Table of Contents

1. Agentic REPL Harness

For AI agents driving the REPL through tmux, the key pattern is eval-wait-capture with state detection.

1.1. Core Pattern

eval_repl() {
    local code="$1" timeout="${2:-3}"
    tmux send-keys -t repl "$code" Enter
    sleep "$timeout"
    tmux capture-pane -t repl -p | tail -20
}

1.2. Common Mistakes

  1. Not waiting for output — capture happens before eval completes
  2. Assuming REPL state — sent Clojure to a shell prompt
  3. Namespace not loaded(r/help) fails without require
  4. Working directory wrong — file operations fail silently
  5. Quoting issues — shell interprets quotes before tmux sees them

1.3. Robust Eval with Completion Detection

eval_with_wait() {
    local code="$1" max_wait="${2:-30}"
    local marker="__DONE_$$__"

    # Send code wrapped with completion marker
    tmux send-keys -t repl \
      "(do $code (println \"$marker\"))" Enter

    # Poll for marker
    local elapsed=0
    while [[ $elapsed -lt $max_wait ]]; do
        if tmux capture-pane -t repl -p | grep -q "$marker"; then
            tmux capture-pane -t repl -p | grep -B 20 "$marker" | head -19
            return 0
        fi
        sleep 1
        ((elapsed++))
    done
    echo "TIMEOUT" && return 1
}

1.4. State Detection

detect_repl() {
    local output=$(tmux capture-pane -t repl -p | tail -5)
    if echo "$output" | grep -qE '=>|user>|λ'; then
        echo "clojure"
    else
        echo "shell"
    fi
}

1.5. Hypothesis-Driven Workflow

# 1. Observe shape
./repl-eval '(keys (first data))'

# 2. Sample distribution
./repl-eval '(->> data (map :type) frequencies (sort-by val >))'

# 3. Bind result
./repl-eval '(def errors (->> data (filter #(= :error (:type %)))))'

# 4. Refine hypothesis
./repl-eval '(->> errors (group-by :source) (map (fn [[k v]] [k (count v)])))'

The REPL maintains state across evaluations — intermediate results persist for the entire session. This is the key advantage over scripts: each eval builds on previous work without re-computation.
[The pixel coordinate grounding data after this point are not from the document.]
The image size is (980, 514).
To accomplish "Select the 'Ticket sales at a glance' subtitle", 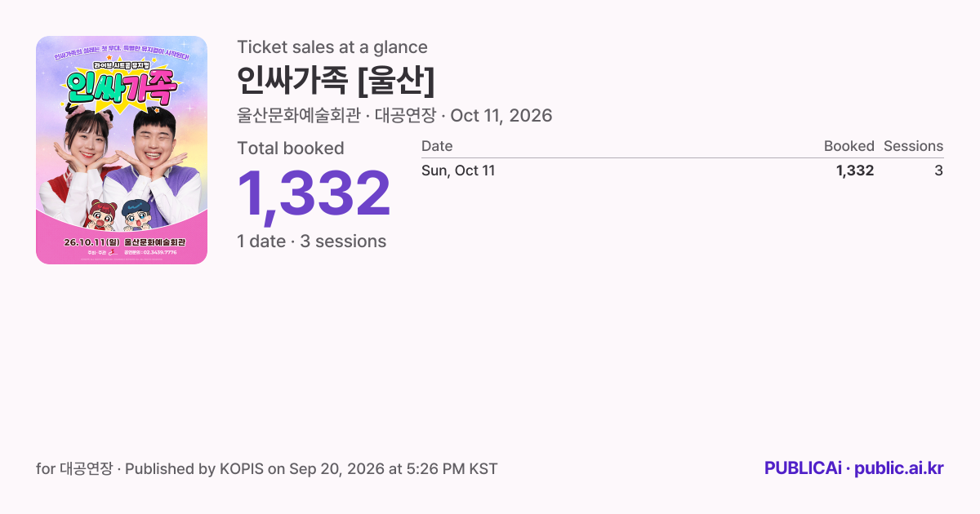I will click(332, 47).
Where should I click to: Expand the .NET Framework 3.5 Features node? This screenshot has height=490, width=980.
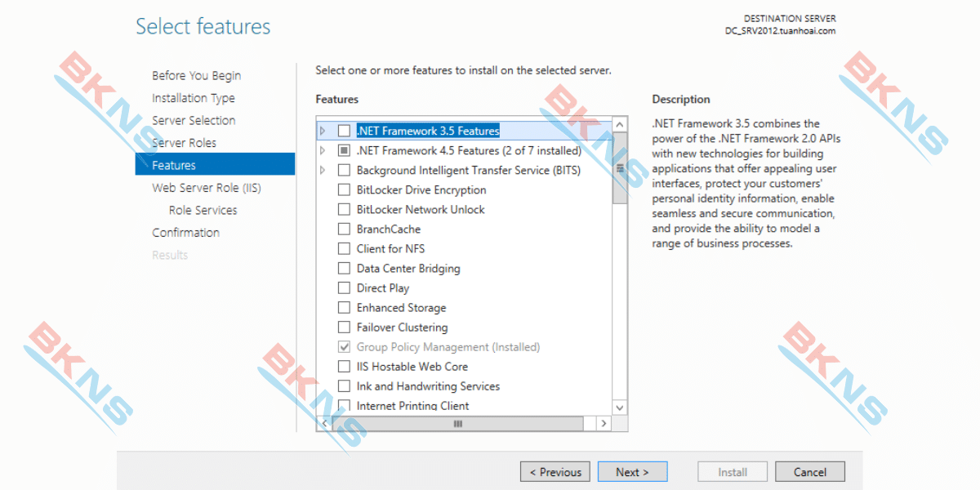[x=323, y=131]
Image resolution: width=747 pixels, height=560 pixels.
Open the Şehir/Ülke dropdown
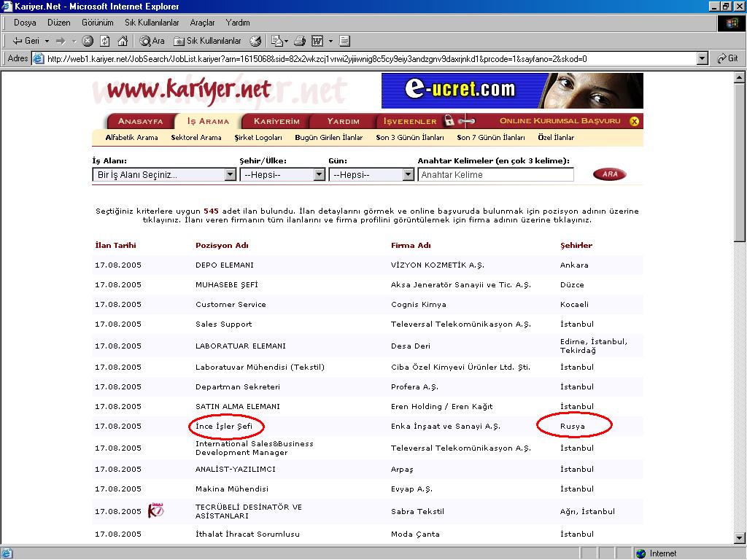pyautogui.click(x=319, y=175)
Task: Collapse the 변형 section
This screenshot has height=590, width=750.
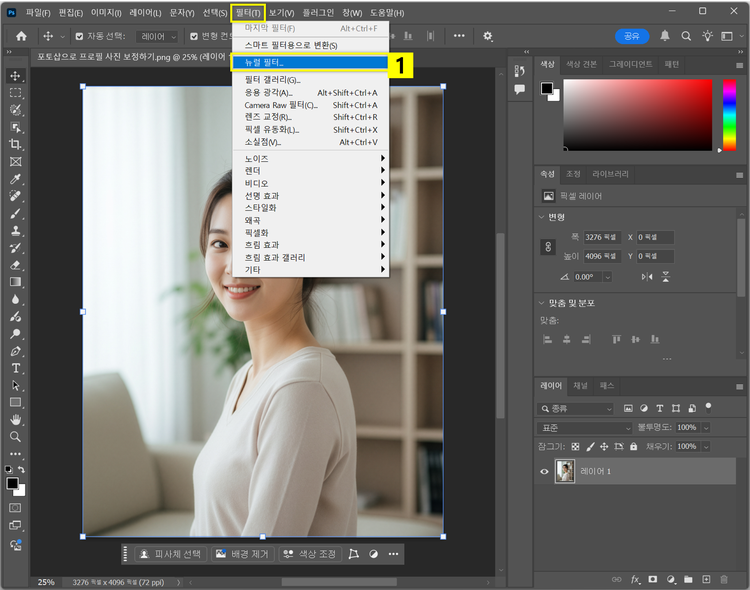Action: pos(542,217)
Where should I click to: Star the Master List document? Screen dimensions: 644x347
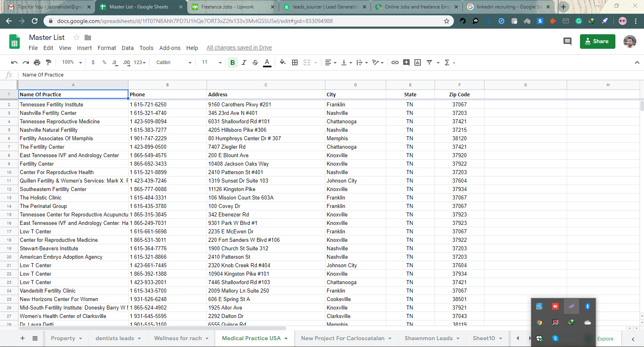click(76, 37)
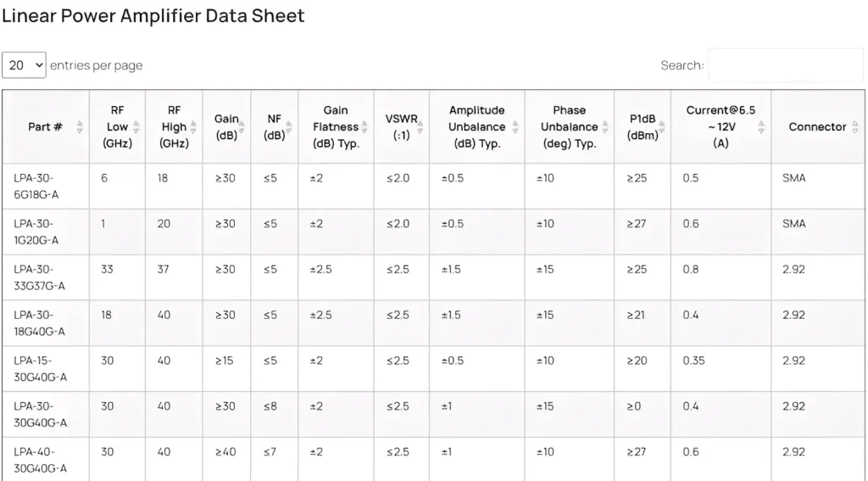Click sort arrows icon for RF High column

(193, 127)
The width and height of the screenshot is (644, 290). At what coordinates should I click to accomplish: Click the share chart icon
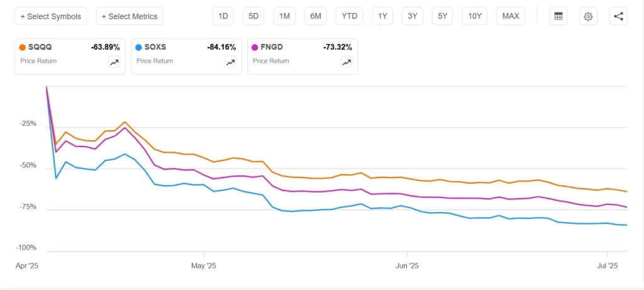pos(618,16)

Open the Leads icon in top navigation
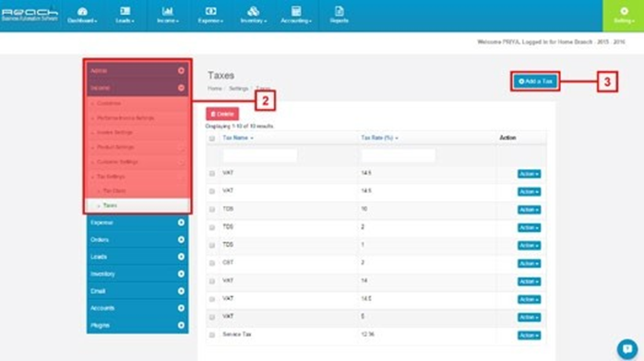[125, 11]
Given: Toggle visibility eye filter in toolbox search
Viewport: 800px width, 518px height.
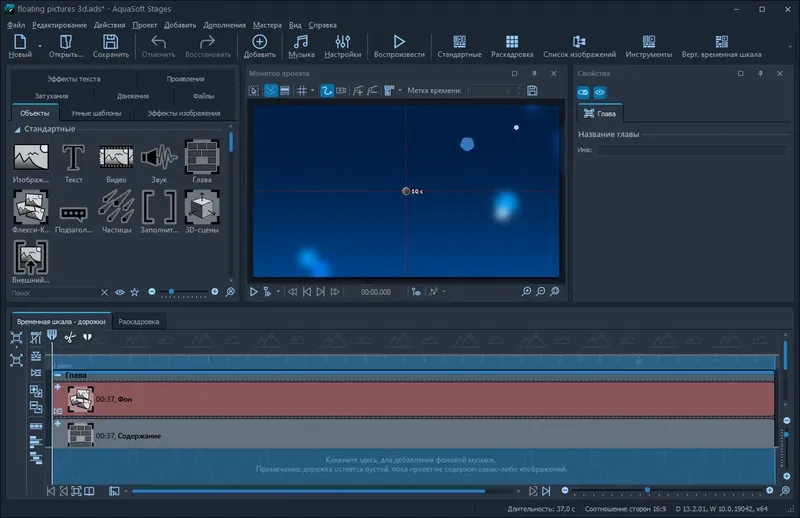Looking at the screenshot, I should coord(119,291).
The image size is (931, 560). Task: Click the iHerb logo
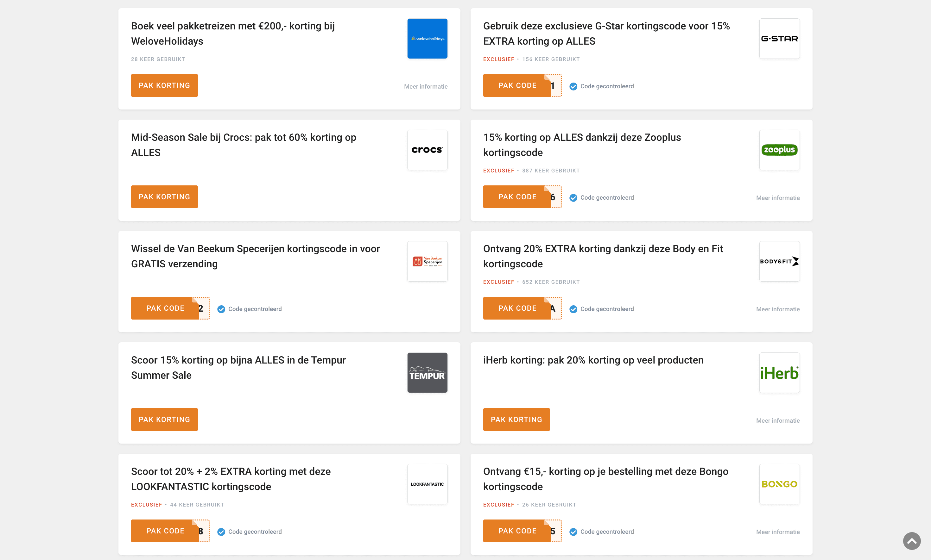[x=779, y=372]
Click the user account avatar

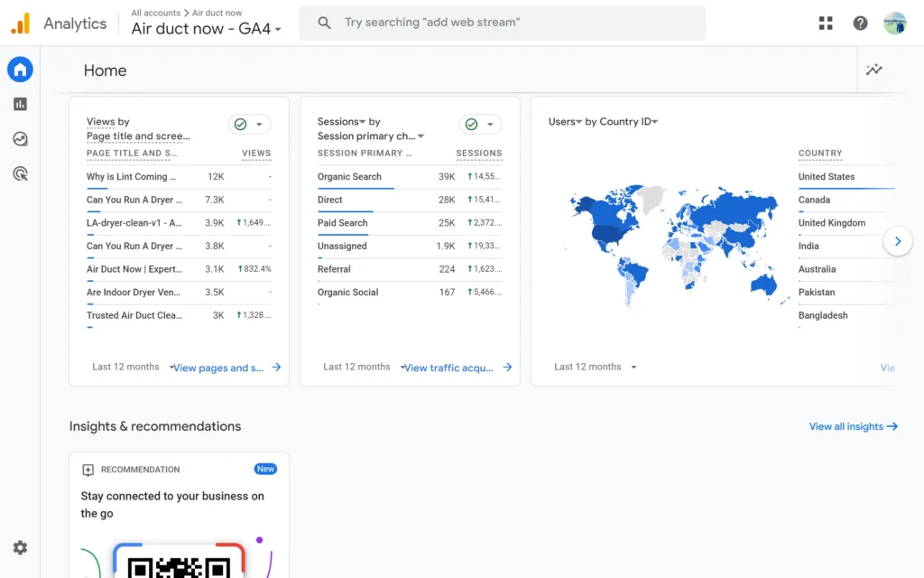point(894,23)
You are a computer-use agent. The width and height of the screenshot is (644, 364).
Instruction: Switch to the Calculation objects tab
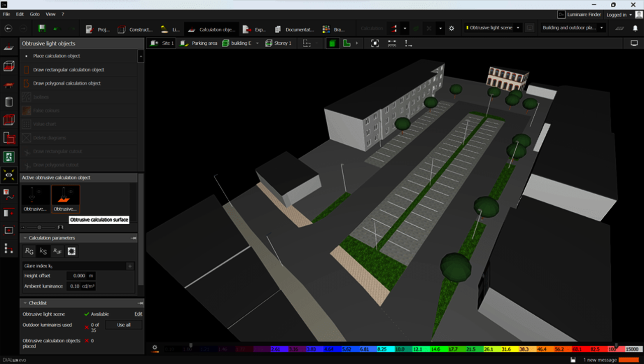tap(212, 29)
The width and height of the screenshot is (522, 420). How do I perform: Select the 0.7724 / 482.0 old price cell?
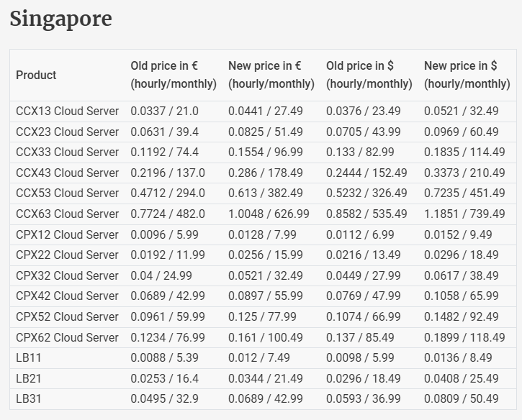(167, 214)
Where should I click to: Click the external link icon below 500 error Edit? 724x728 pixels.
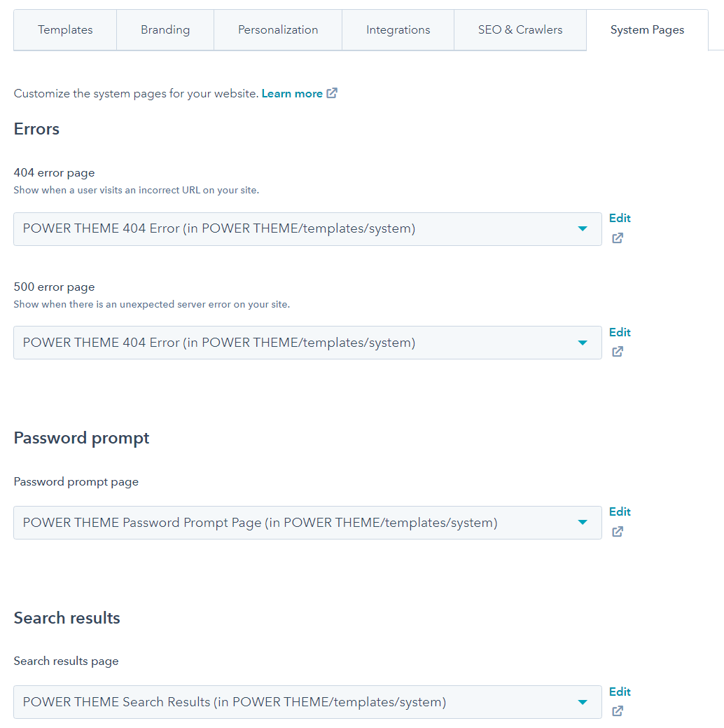[617, 352]
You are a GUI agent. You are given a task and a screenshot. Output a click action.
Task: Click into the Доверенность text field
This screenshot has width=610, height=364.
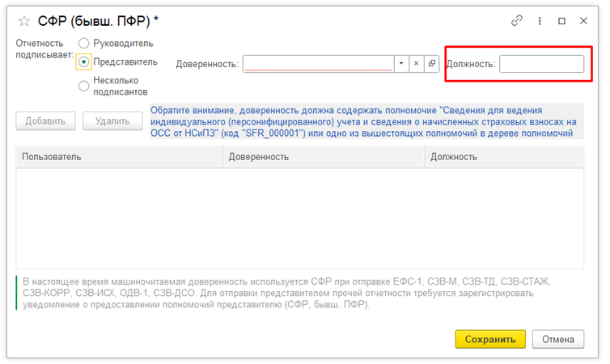pyautogui.click(x=318, y=64)
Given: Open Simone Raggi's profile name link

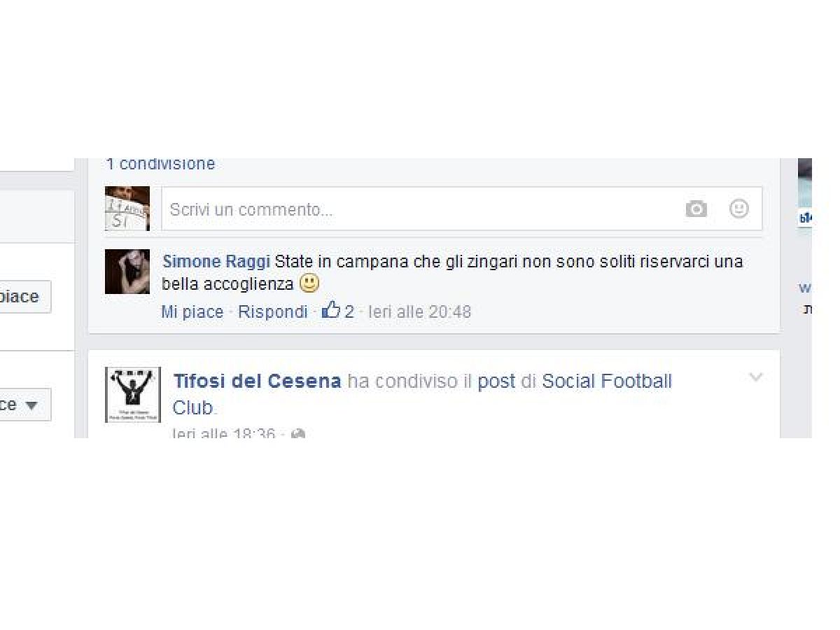Looking at the screenshot, I should [x=216, y=262].
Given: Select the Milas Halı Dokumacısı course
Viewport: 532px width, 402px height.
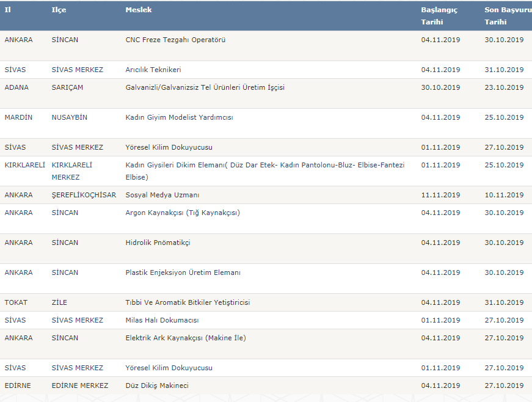Looking at the screenshot, I should 162,320.
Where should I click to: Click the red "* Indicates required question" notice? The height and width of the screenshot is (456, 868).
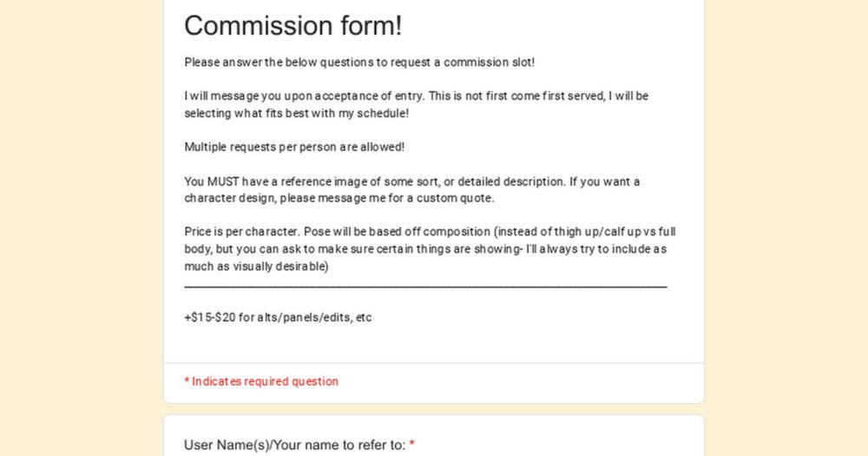[261, 381]
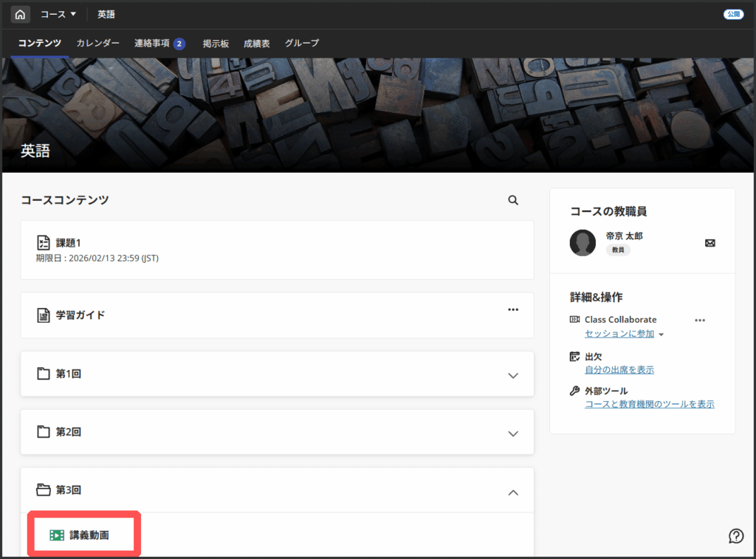The width and height of the screenshot is (756, 559).
Task: Click the help question mark icon
Action: [x=735, y=535]
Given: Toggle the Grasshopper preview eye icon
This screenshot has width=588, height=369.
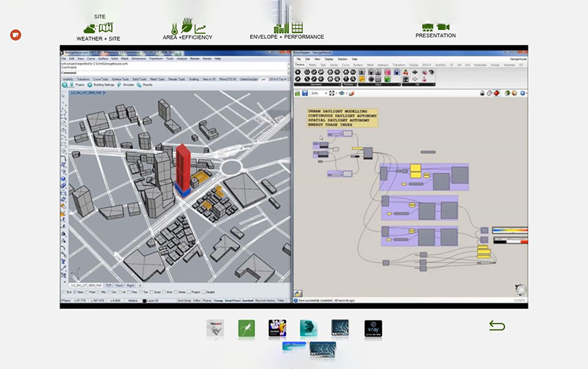Looking at the screenshot, I should tap(342, 93).

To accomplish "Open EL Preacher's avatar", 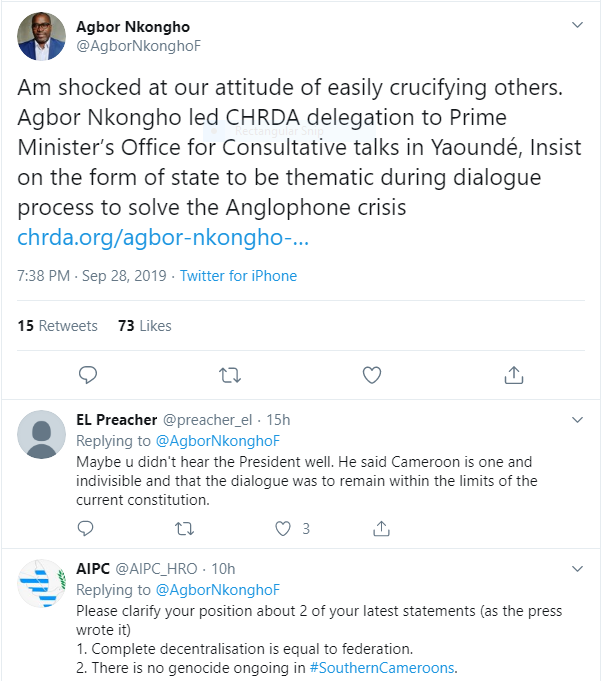I will click(x=42, y=434).
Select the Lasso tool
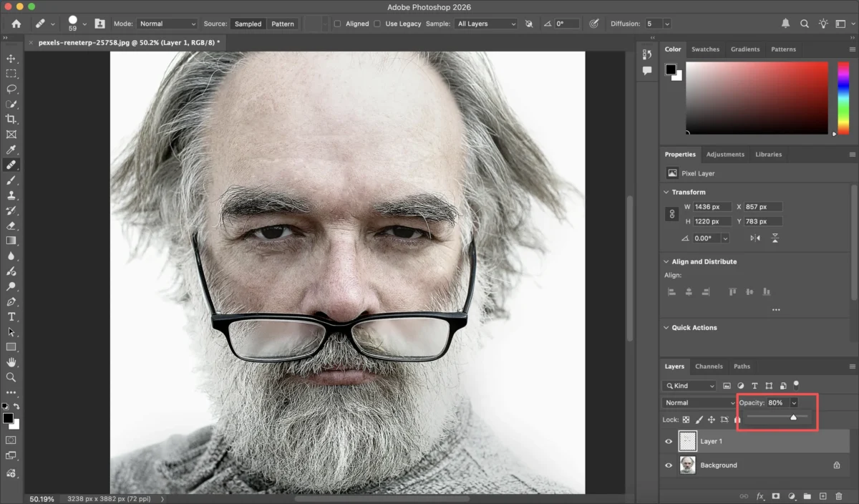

1.6. Daemon Architecture (Recommended)

The optimal setup: JVM nREPL runs as a daemon, Babashka scripts query it.

┌─────────────┐    Bencode/TCP    ┌─────────────────┐
│  Babashka   │ ←───────────────→ │   JVM nREPL     │
│  (10ms)     │    port 1667      │   (daemon)      │
│  Scripts    │                   │   Full Clojure  │
└─────────────┘                   │   AeroAPI libs  │
                                  │   Stateful      │
                                  └─────────────────┘

Why this architecture:

  • JVM startup cost paid once (daemon)
  • Babashka scripts start in 10ms
  • Full Clojure available (specs, test.check, Java interop)
  • State persists across queries (defs, loaded namespaces)
  • LAN-accessible for remote agents
# Start daemon once
clj -M:dev -m nrepl.cmdline --bind 0.0.0.0 --port 1667 &

# Fast queries via Babashka (111ms vs 2.5s)
bb scripts/nrepl-query.bb '(count (all-ns))'
bb scripts/nrepl-query.bb '
  (require (quote [aeroapi.core :as api]))
  (def client (api/from-env))
  (count (:arrivals (api/request client {:method :get :path "/airports/KBOS/flights/arrivals"})))
'

1.7. Babashka nREPL Client

Babashka speaks raw Bencode to the JVM daemon:

#!/usr/bin/env bb
;; nrepl-query.bb - Fast queries to JVM nREPL daemon

(defn bencode [data]
  (cond
    (integer? data) (str "i" data "e")
    (string? data) (str (count (.getBytes data "UTF-8")) ":" data)
    (map? data) (str "d" (apply str (mapcat (fn [[k v]] [(bencode k) (bencode v)])
                                             (sort-by key data))) "e")))

(defn nrepl-eval [code]
  (let [sock (java.net.Socket. "localhost" 1667)
        out (.getOutputStream sock)]
    ;; Clone + eval + collect responses
    (.write out (.getBytes (bencode {"op" "clone"})))
    ;; ... parse bencode responses ...
    ))

(when (seq *command-line-args*)
  (println (:value (nrepl-eval (first *command-line-args*)))))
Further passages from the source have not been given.